Certification of Compliance / MTR
PO# PO21-02309

We certify that the Lead Nuggets Pure 99.9% min supplied to you were made to the following specs
Nickel 0.001 %
Silver 0.005
Zinc < 0.001
Copper 0.006
Bismuth 0.015
Iron < 0.002
Antimony 0.015
Tin < 0.001
Arsenic < 0 .001
Cadmium < 0.001
Aluminum < 0.001
Lead 99.92

Based on the above results, it is certified that this material meets specifications of QQ-L-171 Grade A

Thanks so much for the handy breakdown. I think that even common roofing flashing lead from the hardware store will be OK. X-rays provoked by the gamma still has to make it out of the lead anyway, and as you know, lead stops X-rays. Basically, it is the gamma sideways route through radio-transparent stuff like plastic and aluminum, direct into the detector that we have to stop. Pretty much everything else in the gamma path is either too feeble to glow X-rays, or it's the stuff we want to see.

Related to this, I am thinking that Delrin plastic is free machining and reasonably available. POM (Polyoxymerthylene) or acetal plastic as it is called, is made up of carbon, hydrogen, and oxygen only, none of which can make X-rays we can see.

 

[rwm]

"You hit lead with gamma, and what sprays out comes out all over the place, including out the other side" This is not correct. It would be attenuated due to the thickness of the lead and the lower energy of the secondary xrays.

 

[graham-xrf]

"You hit lead with gamma, and what sprays out comes out all over the place, including out the other side" This is not correct. It would be attenuated due to the thickness of the lead and the lower energy of the secondary xrays.

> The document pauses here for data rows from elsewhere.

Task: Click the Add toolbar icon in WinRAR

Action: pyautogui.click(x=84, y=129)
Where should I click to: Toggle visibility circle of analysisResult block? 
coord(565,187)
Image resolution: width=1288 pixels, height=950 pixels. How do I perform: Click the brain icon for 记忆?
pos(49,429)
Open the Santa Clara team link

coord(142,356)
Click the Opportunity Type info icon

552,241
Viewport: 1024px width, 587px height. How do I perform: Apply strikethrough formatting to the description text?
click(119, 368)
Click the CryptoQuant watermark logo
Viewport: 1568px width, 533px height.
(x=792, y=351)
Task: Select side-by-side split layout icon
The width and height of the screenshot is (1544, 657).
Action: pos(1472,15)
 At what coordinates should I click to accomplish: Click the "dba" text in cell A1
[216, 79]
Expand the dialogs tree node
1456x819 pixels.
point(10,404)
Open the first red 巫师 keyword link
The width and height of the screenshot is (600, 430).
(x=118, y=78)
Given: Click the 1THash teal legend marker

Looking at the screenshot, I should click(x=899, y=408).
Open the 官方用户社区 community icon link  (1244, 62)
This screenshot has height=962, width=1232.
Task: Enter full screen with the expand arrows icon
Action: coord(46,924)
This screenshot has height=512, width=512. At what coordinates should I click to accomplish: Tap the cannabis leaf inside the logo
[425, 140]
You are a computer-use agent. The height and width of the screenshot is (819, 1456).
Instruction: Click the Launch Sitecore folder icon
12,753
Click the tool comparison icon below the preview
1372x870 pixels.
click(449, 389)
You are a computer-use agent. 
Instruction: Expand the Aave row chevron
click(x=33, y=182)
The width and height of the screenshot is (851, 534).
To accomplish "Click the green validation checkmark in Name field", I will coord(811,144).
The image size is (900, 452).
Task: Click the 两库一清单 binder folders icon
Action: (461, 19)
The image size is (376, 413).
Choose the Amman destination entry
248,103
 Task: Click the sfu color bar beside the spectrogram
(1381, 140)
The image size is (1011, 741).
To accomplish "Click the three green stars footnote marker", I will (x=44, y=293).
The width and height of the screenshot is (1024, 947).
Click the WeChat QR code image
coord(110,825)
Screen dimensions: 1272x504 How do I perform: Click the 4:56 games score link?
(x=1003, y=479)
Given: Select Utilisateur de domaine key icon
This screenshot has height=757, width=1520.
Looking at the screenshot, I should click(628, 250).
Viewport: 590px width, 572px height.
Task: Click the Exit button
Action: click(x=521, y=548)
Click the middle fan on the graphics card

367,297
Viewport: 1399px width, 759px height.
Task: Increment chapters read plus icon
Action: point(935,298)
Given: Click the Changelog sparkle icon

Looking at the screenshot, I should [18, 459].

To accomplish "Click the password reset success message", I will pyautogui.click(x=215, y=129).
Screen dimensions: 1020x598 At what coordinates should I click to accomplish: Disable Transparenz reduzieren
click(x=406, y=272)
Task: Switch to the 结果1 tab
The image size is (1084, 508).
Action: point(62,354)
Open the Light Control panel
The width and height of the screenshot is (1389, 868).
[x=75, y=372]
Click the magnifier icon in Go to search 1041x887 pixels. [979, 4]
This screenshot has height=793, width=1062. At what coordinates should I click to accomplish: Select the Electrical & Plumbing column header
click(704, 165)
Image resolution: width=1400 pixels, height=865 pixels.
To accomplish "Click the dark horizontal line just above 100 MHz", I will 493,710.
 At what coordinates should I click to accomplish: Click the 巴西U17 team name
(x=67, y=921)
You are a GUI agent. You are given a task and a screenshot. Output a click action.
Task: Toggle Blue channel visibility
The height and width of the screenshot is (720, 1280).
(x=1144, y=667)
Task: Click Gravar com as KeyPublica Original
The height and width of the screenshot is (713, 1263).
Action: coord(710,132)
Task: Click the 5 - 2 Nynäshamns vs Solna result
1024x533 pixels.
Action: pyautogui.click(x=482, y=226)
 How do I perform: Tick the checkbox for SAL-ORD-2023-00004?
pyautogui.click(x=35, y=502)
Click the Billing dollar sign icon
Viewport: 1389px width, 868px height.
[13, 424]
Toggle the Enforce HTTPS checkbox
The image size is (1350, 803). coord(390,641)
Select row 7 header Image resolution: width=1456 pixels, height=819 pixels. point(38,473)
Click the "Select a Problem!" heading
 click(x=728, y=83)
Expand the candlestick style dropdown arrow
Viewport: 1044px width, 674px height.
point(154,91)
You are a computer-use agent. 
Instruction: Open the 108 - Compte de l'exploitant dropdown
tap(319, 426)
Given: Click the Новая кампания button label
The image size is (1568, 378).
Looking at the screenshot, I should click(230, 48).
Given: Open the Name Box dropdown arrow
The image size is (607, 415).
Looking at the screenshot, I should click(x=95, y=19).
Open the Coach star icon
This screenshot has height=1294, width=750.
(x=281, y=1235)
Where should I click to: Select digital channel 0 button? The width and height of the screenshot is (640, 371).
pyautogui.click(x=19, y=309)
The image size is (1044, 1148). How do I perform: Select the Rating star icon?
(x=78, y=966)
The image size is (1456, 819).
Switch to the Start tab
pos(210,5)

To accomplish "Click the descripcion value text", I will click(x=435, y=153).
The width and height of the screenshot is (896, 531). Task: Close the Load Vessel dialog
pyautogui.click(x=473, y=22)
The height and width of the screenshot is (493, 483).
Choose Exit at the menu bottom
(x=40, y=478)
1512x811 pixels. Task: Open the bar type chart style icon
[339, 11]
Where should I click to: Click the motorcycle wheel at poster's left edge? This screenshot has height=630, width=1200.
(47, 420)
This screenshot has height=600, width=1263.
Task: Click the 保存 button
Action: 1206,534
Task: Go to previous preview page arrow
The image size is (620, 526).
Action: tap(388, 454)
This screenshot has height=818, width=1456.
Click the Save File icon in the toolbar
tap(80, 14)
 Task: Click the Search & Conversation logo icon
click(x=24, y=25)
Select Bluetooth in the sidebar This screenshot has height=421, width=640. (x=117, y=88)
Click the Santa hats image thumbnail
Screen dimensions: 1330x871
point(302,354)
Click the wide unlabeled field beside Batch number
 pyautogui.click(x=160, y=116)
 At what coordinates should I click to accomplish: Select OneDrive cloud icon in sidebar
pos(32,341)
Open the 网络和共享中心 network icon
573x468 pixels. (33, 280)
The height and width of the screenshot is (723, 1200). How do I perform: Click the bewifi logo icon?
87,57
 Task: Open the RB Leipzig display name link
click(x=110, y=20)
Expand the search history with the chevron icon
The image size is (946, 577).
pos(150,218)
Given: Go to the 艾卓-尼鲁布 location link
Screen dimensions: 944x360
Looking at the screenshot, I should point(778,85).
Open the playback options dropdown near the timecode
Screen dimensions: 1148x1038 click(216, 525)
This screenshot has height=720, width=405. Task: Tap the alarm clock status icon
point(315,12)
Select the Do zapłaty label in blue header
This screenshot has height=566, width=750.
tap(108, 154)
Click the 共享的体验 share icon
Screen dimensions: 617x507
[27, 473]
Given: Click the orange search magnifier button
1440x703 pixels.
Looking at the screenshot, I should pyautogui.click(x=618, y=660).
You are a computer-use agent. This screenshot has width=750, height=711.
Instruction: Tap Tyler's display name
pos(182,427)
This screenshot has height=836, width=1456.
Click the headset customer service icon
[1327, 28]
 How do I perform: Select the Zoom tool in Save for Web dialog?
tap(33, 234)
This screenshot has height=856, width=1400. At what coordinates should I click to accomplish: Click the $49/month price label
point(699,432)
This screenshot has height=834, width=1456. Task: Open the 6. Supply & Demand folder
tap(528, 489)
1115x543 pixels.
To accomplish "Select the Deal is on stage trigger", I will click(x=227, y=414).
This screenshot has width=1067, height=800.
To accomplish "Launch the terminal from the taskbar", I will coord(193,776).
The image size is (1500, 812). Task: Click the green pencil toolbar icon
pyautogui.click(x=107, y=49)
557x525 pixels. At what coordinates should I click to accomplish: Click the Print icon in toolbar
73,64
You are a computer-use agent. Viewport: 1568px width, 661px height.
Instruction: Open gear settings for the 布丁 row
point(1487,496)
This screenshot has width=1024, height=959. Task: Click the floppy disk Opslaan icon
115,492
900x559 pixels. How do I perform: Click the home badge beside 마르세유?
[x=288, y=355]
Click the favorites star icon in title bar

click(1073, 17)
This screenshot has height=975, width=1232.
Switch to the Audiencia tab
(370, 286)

You have to get it 2mm or so thick. 1mm is not enough. This is something we calculated way back in the thread.
Lead has L-shell responses 10.55keV and 12.61keV, and it has got me thinking..

 

[graham-xrf]

Copper has an atomic no. of 29. Carbon is 6.

Duh.. I was looking at C for carbon at the time.
Copper delivers 8,08keV and 8.9keV right where the detector can see 100%
BUT
The trick may still work because the gamma can't get through the lead to the copper jacket, and even if it could, the end of the copper is at a place where it can't glow into the detector. This is why I like the back-scatter arrangement.